Statements of personal rededication

On the day that we rededicated our renovated facility, I challenged the congregation to rededicate their lives to Christ and the ministry of First Central Bible Church. I read a number of statements, most of which are part of our membership covenant. After I read the statement, I asked people to say, “Amen,” if they agreed. I included the Scripture reference so folks would understand I was not making up my own arbitrary rules.

1.     I will rededicate myself to Christ and the ministry of First Central Bible Church.
2.     I will love God with all my heart, soul, mind, and strength (Matthew 22:34-40).
3.     I will protect the unity of my church (Romans 15:5).
4.     I will act in love toward other members (1 Peter 1:22).
5.     I will refuse to gossip (Ephesians 4:29).
6.     I will follow the leaders of the church (Hebrews 13:17).

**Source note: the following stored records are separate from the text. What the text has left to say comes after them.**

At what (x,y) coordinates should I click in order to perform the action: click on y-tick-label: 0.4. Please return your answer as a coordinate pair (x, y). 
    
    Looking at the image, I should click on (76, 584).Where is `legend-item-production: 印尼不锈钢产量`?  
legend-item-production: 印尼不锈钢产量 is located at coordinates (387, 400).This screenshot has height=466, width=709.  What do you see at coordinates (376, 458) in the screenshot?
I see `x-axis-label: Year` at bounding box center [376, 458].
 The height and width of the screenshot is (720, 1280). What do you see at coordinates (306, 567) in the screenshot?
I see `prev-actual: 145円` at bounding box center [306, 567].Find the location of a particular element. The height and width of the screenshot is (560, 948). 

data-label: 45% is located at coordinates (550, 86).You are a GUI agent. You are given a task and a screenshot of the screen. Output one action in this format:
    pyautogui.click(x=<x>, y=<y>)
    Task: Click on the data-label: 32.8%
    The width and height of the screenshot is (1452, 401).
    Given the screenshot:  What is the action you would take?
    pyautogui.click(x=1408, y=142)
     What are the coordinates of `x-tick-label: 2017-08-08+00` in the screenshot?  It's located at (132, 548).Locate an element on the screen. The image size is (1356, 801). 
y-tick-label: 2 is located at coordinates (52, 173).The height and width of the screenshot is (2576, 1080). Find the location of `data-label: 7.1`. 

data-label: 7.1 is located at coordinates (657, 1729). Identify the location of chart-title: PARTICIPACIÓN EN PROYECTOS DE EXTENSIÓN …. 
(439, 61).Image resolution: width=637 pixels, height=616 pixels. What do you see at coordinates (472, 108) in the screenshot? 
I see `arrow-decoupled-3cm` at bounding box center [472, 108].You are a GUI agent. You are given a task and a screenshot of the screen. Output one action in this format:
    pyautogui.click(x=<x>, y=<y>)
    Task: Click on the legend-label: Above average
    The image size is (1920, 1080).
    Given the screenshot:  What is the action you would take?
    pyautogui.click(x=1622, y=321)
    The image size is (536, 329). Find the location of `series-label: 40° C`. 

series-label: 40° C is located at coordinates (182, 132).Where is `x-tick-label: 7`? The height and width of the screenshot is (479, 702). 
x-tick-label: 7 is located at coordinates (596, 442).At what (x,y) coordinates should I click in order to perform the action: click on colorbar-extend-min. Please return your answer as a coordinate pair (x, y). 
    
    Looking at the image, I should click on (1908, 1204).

7.     I will pray for the growth of my church (1 Thessalonians 1:2).
8.     I will live as salt and light in my community (Matthew 5:12-16).
9.     I will share my faith with others (Acts 1:8).
10.  I will invite the unchurched to attend with me (Luke 14:23).
11.  I will warmly welcome those who visit (Romans 15:7).
12.  I will discover my spiritual gifts and talents (1 Peter 4:10).
13.  I will be let the leaders equip me to serve (Ephesians 4:11-12).
14.  I will develop a servant’s heart (Philippians 2:3-4, 7).
15.  I will help make disciples (Matthew 28:19-20).
16.  I will attend faithfully (Hebrews 10:25).
17.  I will live a godly life (Philippians 1:27).
18.  I will give financially regularly and generously (1 Corinthians 16:1-2; 2 Corinthians 9:7).
19.  I will seek to glorify God (1 Corinthians 10:31).